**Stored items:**
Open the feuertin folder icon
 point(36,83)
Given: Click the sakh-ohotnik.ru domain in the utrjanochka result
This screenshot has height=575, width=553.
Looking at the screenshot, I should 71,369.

**Exercise brief:** Transcribe all of the entries without altering anything.

**Solution:**
Open the feuertin folder icon
 point(36,83)
Given: Click the sakh-ohotnik.ru domain in the utrjanochka result
This screenshot has height=575, width=553.
Looking at the screenshot, I should 71,369.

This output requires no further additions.